Filipino TV director and photographer

Juan Paolo "Jaypee" Aquino is a Filipino TV director and photographer. He has been producing and directing for Philippine TV for more than a decade.

A graduate of the London Film School, Aquino lived in London during his college years and worked in a number of international film productions before going back to Manila. Some of his short films were exhibited in a number of major film festivals throughout Europe.

== Career ==
In early 2000, Aquino was assigned to direct travel documentaries for a Filipino International Channel. He then started producing for mainstream TV in 2001, one of which was for Digital Tour—now considered the longest running magazine show on technology in the Philippines.

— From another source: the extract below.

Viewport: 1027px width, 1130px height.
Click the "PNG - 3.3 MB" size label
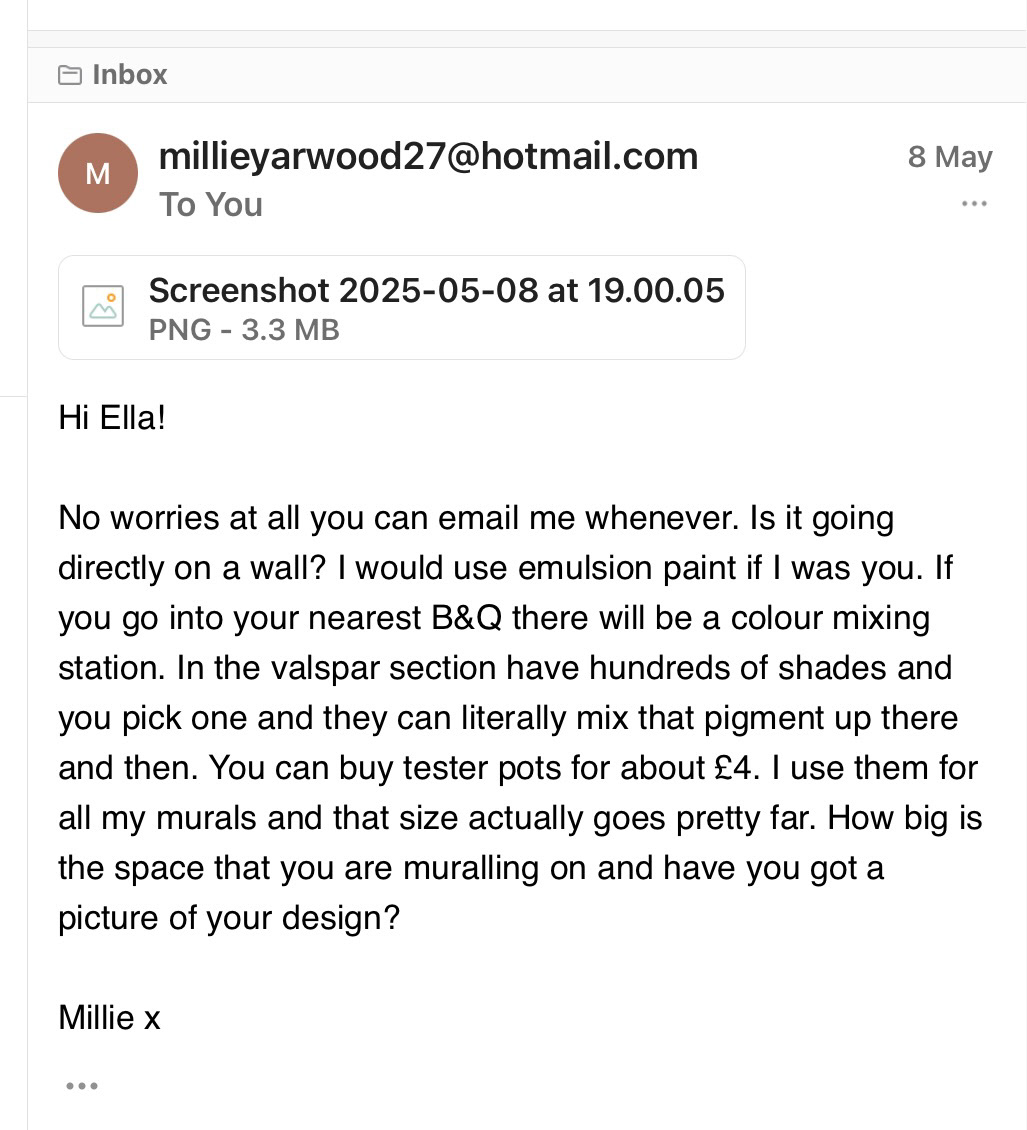pyautogui.click(x=244, y=330)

He also directed a diversity of local magazine shows for TV - Kiss The Cook with Ryan Agoncillo, The Good Life with Cory Quirino, Chef's On The Go with Mark Gil and Hanap Buhay Overseas with Angelique Lazo.

He also started his own personal project and tried his knack for photography. He spent more than five months travelling around Southeast Asia, China, and South America to document the wealth of cultures from the different countries in the region. Emotional Core was the name of the project. Some of his works have also been selected to be a part of the European Exhibit Project.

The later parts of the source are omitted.